Running SAP Netweaver A(SCS)/ERS in a Pacemaker cluster in Azure, AWS or GCP or potentially even on-premise?

Be aware, there is a configuration issue in the current version of the Microsoft, AWS, GCP and SUSE documentation for the Pacemaker cluster configuration (on SLES with non-native SystemD Startup Framework) for the SAP Enqueue Replication Server (ERS) instance primitive in an ENSA1 (classic Enqueue) architecture.


Having double checked with both the SAP and SUSE documentation (I don’t have access to check RHEL) I believe that the SAP certified SUSE cluster design is correct, but that the instructions to configure it are not inline with the SAP recommendations.

In this post I explain the issue, what the impact is and how to potentially correct it.


NOTE: This is for SLES systems that are not using the new “Native Startup Framework for SystemD” Services for SAP, see here.

Don’t put your SAP system at risk, get a big coffee and let me explain below.

SAP ASCS and High Availability

The Highly Available (HA) cluster configuration for the SAP ABAP Central Services (ASCS) instance is critical to successful operation of the SAP system, with the SAP Enqueue (EN) process being the guardian of the SAP application level logical locks (locks on business objects) and the SAP Enqueue Replication Server (ERS) instance being the guarantor for the EN when a cluster failover occurs.

In a two-node HA SAP ASCS/ERS setup, the EN process is on the first server node and the ERS instance is on the second node.
The EN proccess (within the ASCS instance) is replicating to the ERS instance (or rather, the ERS is pulling from the EN process on a loop).


If the EN process goes down, the surrounding cluster is usually configured to fail over the ASCS instance to the secondary cluster node where the ERS instance is running.

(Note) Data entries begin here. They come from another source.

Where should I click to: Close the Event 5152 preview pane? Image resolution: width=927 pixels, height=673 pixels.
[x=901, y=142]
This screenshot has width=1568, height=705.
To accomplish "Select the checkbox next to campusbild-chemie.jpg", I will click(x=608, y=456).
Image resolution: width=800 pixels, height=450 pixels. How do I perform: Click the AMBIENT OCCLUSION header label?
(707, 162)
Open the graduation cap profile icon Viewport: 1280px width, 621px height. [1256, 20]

The EN process will then take ownership of the replica in-memory lock table:

What is an ideal Architecture design?

In an ideal design, according to the SUSE documentation here.
(again, I’m sure RHEL is similar but if someone can verify that would be great), the ASCS and ERS instances are installed on cluster controlled disk storage on both cluster nodes in the cluster:

We mount the /sapmnt (and potentially /usr/sap/SID/SYS) file system from NFS storage, but these file systems are *not* cluster controlled file systems.
The above design ensures that the ASCS and ERS instances have access to their “local” file system areas before they are started by the cluster. In the event of a failover from node A to node B, the cluster ensures the relevant file system area is present before starting the SAP instance.

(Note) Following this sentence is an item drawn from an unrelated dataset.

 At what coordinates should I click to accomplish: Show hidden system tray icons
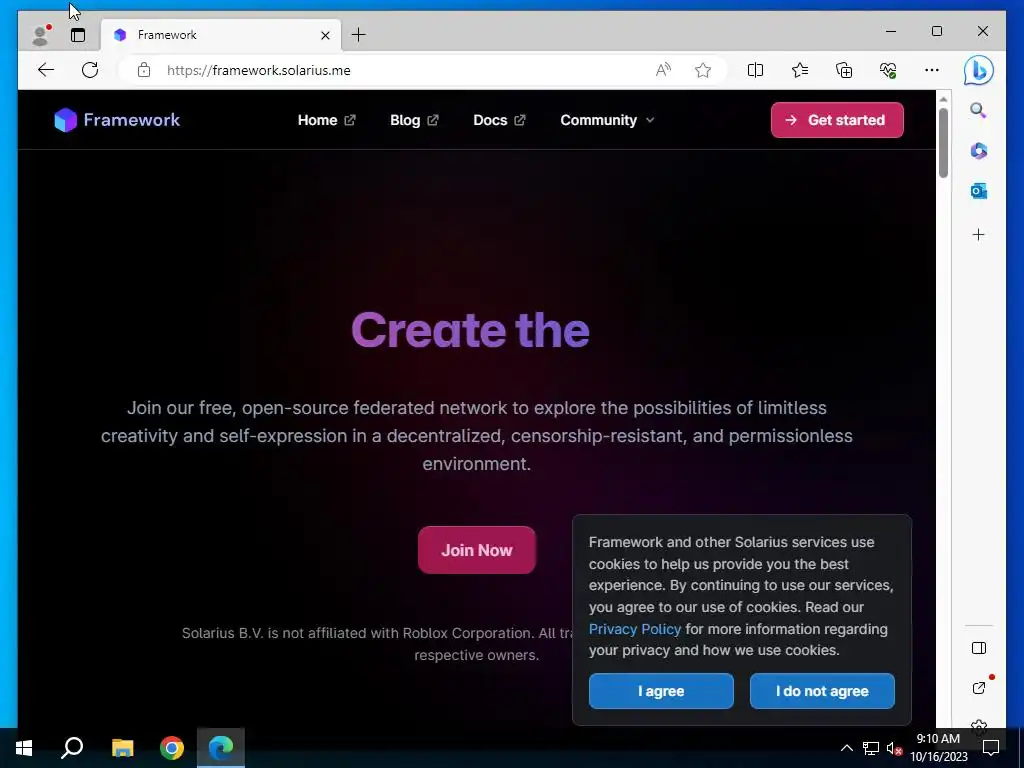[846, 748]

We can confirm this by looking at the SAP official filesystem layout design for an HA system here:

What is Microsoft’s Design in Azure?

Let’s look at the cluster design on Microsoft’s documentation here:

It clearly shows that /usr/sap/SID/ASCS and /usr/sap/SID/ERS is being stored on the HA NFS storage.
So this matches with the SAP design.

What is Amazon’s design in AWS?

If we look at the documentation provided by Amazon here:

We can see that they are using EFS (Elastic File Storage) for the ASCS and ERS instance locations, which is mounted using the NFS protocol.
So the design is the same as Microsoft’s and again this matches the SAP design.

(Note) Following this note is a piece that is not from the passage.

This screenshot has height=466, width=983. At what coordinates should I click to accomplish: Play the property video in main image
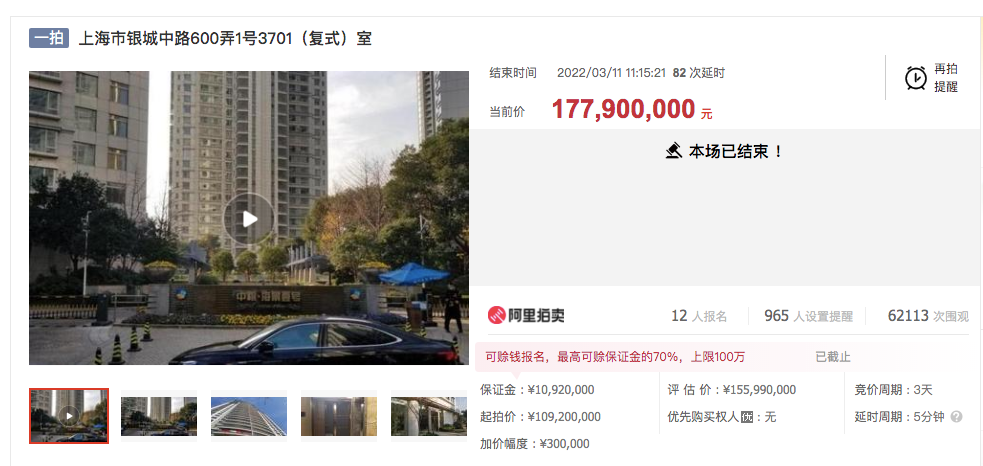pos(249,218)
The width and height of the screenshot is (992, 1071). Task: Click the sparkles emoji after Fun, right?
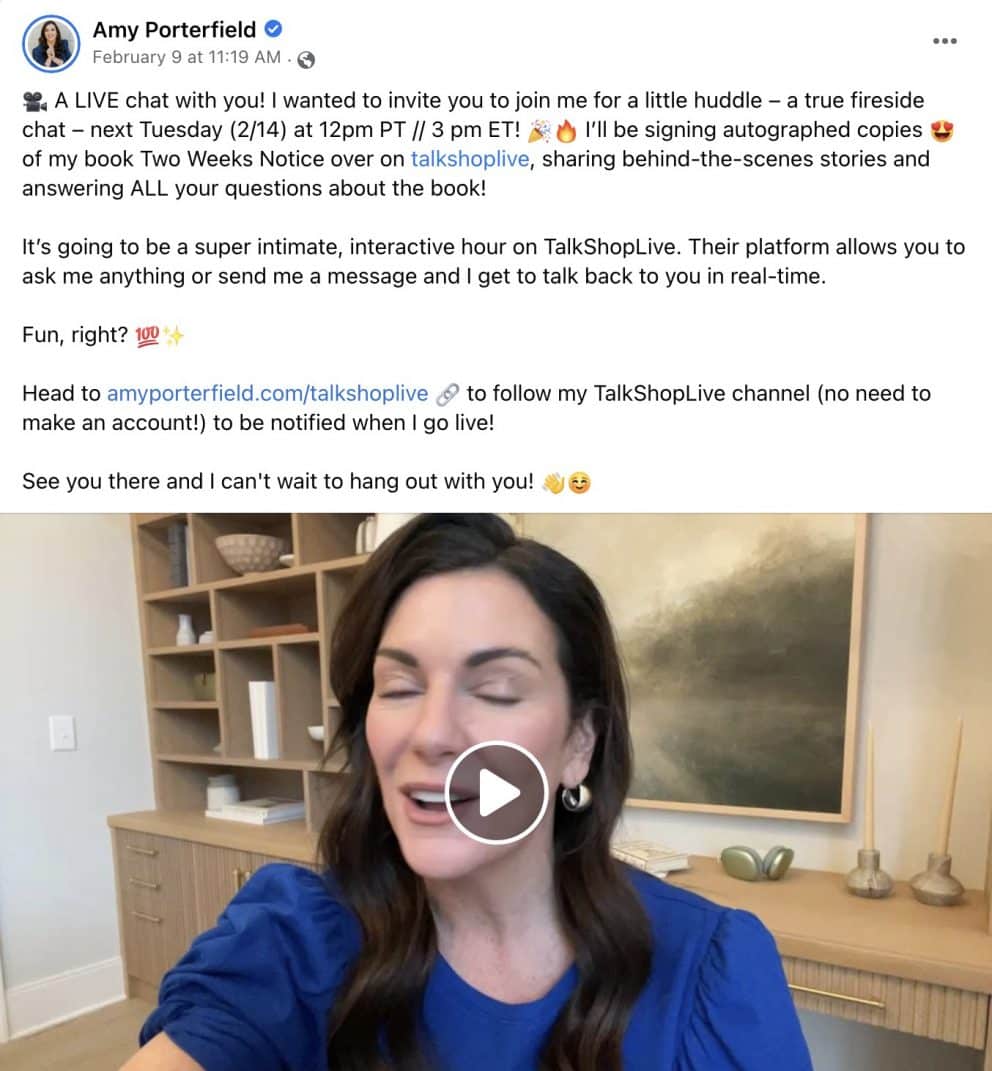(174, 336)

What is Google’s design in GCP?

If we look at the documentation provided by Google, the diagram doesn’t show clearly how the filesystems are provided for the ASCS and ERS, so we have to look further into the configuration step here:

The above shows the preparation of the NFS storage.

Later in the process we see in the cluster configuration that the ASCS and ERS file systems are cluster controlled:

and

The above is going to mount /usr/sap/SID/ASCS## or /usr/sap/SID/ERS## and they will be cluster controlled.
Therefore the GCP design is also matching the SAP, Azure and AWS designs.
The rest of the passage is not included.